Research directions emerging from benchmark use include:
- Expansion to other CTF series beyond CSAW, including attack-defense patterns (Shao et al., 2024).
- Systematic MITRE ATT&CK mapping for adversary emulation evaluation (Udeshi et al., 15 Feb 2025).
- Hybrid knowledge architectures, memory augmentation, and adaptive budgeting across exploration and exploitation tasks (Shao et al., 21 May 2025).
- Iterative fine-tuning and reinforcement learning from tool feedback signals (Shao et al., 2024).

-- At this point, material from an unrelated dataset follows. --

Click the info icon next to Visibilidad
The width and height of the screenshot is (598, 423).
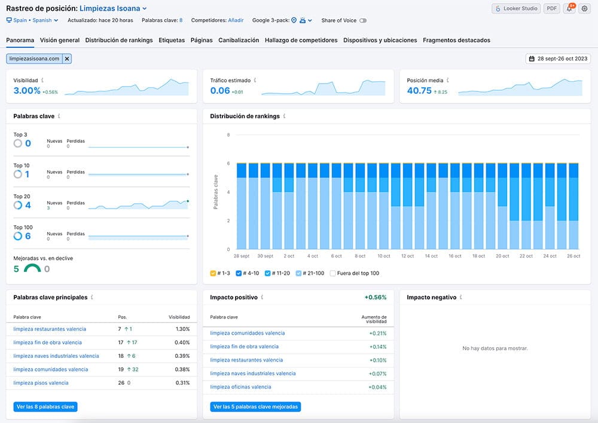(x=42, y=81)
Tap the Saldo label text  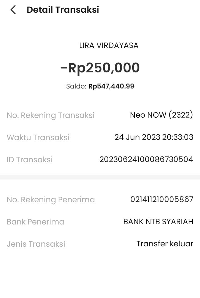(76, 86)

7. Resources and Reproducibility
NYU CTF Bench is maintained as an open-source resource with public repositories for both the dataset and supporting agent automation frameworks:
- Dataset and challenge artifacts: https://github.com/NYU-LLM-CTF/NYU_CTF_Bench
- Automation playground: https://github.com/NYU-LLM-CTF/llm_ctf_automation
- Related frameworks: EnIGMA (Abramovich et al., 2024), CRAKEN (Shao et al., 21 May 2025), Cyber-Zero (Zhuo et al., 29 Jul 2025), CTF-Dojo (Zhuo et al., 25 Aug 2025).
These platforms have underpinned reproducibility, cross-benchmark comparison, and transparent methodological advances in LLM-driven offensive security research.